The Venue (formerly St Paul's Church) in Worthing, England hosts live music events. It was opened in 1812 as the Worthing Chapel of Ease. It was built so that the residents and visitors to the newly created town of Worthing would not need to travel to the parish church of St Mary in Broadwater. As a growing resort, it was felt that for the town to prosper, residents and visitors would demand a local church or chapel.

The Chapel of Ease gave its name to Worthing town centre's principal north–south route, Chapel Road. The Reverend William Davison was appointed the chapel's first chaplain. The Reverend Davison went on to set up schools for boys, girls and infants in the town with money raised from the congregation. The girls' school he established was the original Davison High School.

The building of the chapel was funded by the sale and leasing of pews, making the chapel a proprietary chapel. This policy effectively excluded the poor from the church, which was criticised until 1893 when funds allowed for the building to be extended and the chapel was upgraded to parish church status and dedicated to St Paul.

###

Your tasks
- 1) Using the Worthing chapel history, answer each question:
(a) In what year did the Worthing Chapel of Ease open?
(b) Who became the chapel's first chaplain?
(c) In what year was the chapel raised to parish church status?
- 2) Continue the Worthing chapel history, beginning after its final sentence.
The rows that come next are separate material and have no connection to the Worthing chapel history.

Exercise data
###

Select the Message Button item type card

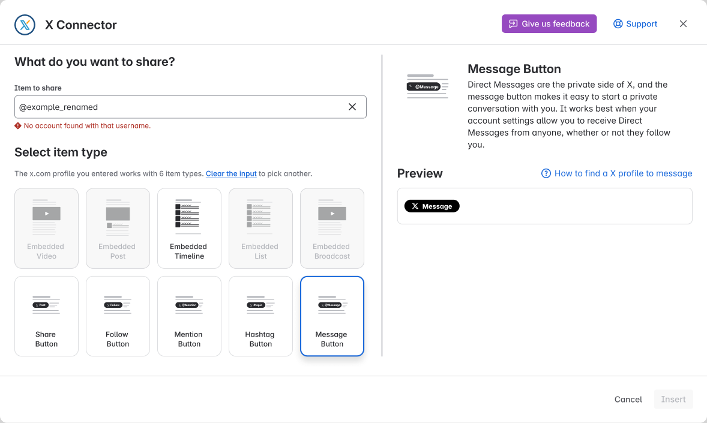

###

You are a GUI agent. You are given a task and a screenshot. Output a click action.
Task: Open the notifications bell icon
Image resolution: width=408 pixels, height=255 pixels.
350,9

###

Numbered responses
- 1)
(a) 1812
(b) The Reverend William Davison
(c) 1893

- 2)
Designed by John Rebecca and built by Ambrose Cartwright, who also built nearby Ambrose Place, the building has a Doric portico with four columns facing Chapel Road, with a bell cupola behind it. The building's yellow bricks are made from the blue clay taken from Worthing Common (also known as the Saltgrass), the green space which in the 19th century existed south of the current beach and is now underwater. The building is partly stuccoed.

The interior of the church was finished by a Worthing man, Edward Hide. Queen Charlotte presented the church with the royal coat of arms in thanks to the people of Worthing for showing such generosity and kindness to her daughters Princesses Amelia and Charlotte when they stayed in the town. The organ was given to the church by Edward Ogle, nicknamed "King Ogle" by Worthing residents on account of his autocratic behaviour. Originally the chancel was at the east end of the building, however when the church was extended in the 1890s, the chancel had to be moved to the west of the building, which is unusual in Anglican churches.

==Current status==

The building was closed in 1996 due to an unsafe roof. Grade II* listed, the church is still recognised as an important asset to the town of Worthing. It has been turned into a cafe and community venue for weddings, concerts etc. and adjacent assisted accommodation.

It re-opened in 2012 under the Leadership of the "3 Pillars" management group, Fleur Penny, Charlie Norden and Steve Hamblin, as a cafe and art centre, it is the current jewel of Worthing.